Mr Donald Trump is now the Republican Party's presumptive nominee for the US presidential election on Nov 8.
Whether the prospect of Mr Trump in the White House fills you with dread or optimism, there is no denying that the brash-talking billionaire real estate mogul has become a true force to be reckoned with.
Here's a sample of what some of the most well-respected columnists have to say about Mr Trump and how his closest rival, Texas senator Ted Cruz, failed to muster a meaningful challenge.
The Guardian
America's Trump nightmare has arrived (Lucia Graves)
Donald Trump could actually be the next president. Just let that sink in.
This is a man who actively demeans women, has encouraged violence at his campaign rallies, would ban all Muslims from entering the US and recently seemed undisturbed by an endorsement from a leader of the Ku Klux Klan. And yet Trump, a political outsider, is poised to grasp at the highest office in the land.
Donald Trump's triumph is a lesson for Europe's politicians (Simon Jenkins)
How America votes is America's business.
David Cameron was silly last December to dismiss Trump as "divisive, stupid and wrong" - not because it was inaccurate but because foreign leaders should keep their noses out of each other's domestic politics.

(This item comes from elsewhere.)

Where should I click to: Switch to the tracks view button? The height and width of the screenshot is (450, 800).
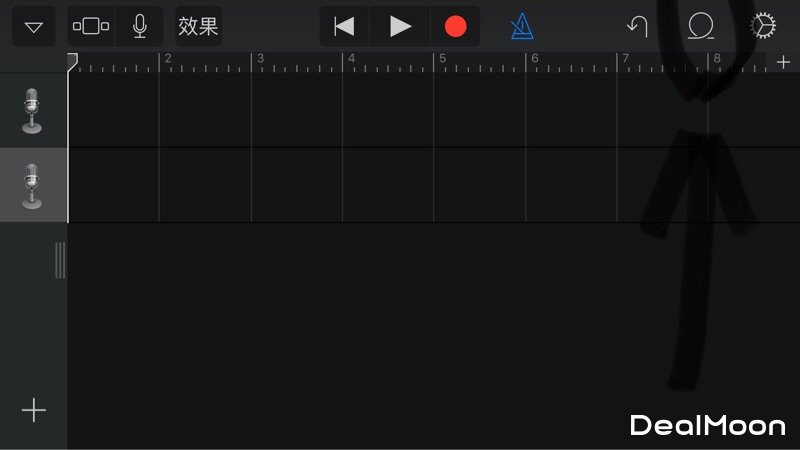point(91,26)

Trump's aides are demanding "an apology or some sort of retraction", which is the more humiliating for Cameron.
The New York Times
Ted Cruz's bitter end (Frank Bruni)
If you listened much to Ted Cruz over these last furious months, you heard him talk frequently about "the abyss," as in what this country was teetering on the edge of.
If you listened to him over these last furious hours, you heard him mention the "yawning cavern of insecurity" that motivates Donald Trump and other bullies.
The Defeat of True Conservatism (Ross Douthat)
When Donald Trump knocked first Jeb Bush and then Marco Rubio out of the Republican primary campaign, he defeated not only the candidates themselves but their common theory of what the G.O.P. should be - the idea that the party could essentially recreate George W. Bush's political program with slightly different domestic policy ideas and recreate Bush's political majority as well.
Trump and the Lord's Work (Thomas L. Friedman)
I think what's propelling Donald Trump's success more than anything is the feeling of many Americans that our politics are totally stuck.
There is an overwhelming sense of "stuckness" - and the fantasy that Trump plays to, and plays up, is that he can pull the sword from the stone and do deals. No one was more responsible for this "stuckness", though, than today's Republican Party.
Washington Post
Trump's impending nomination means it's time for a third party (Eliot A. Cohen)
It's over. Donald Trump, a man utterly unfit for the position by temperament, values and policy preferences, will be the Republican nominee for president.
He will run against Hillary Clinton, who is easily the lesser evil but is trailed by clouds of scandal and misconduct and whose party's left wing poses its own threats to liberties of speech, religion, enterprise and association. It is time for a third candidate, and probably for a third party.
Please don't mainstream Trump (E.J. Dionne Jr.)
Donald Trump's Republican primary triumph means that this cannot be a normal election. Americans who see our country as a model of tolerance, inclusion, rationality and liberty must come together across party lines to defeat him decisively.
Many forces will be at work in the coming weeks to normalize Trump - and, yes, the media will play a big role in this.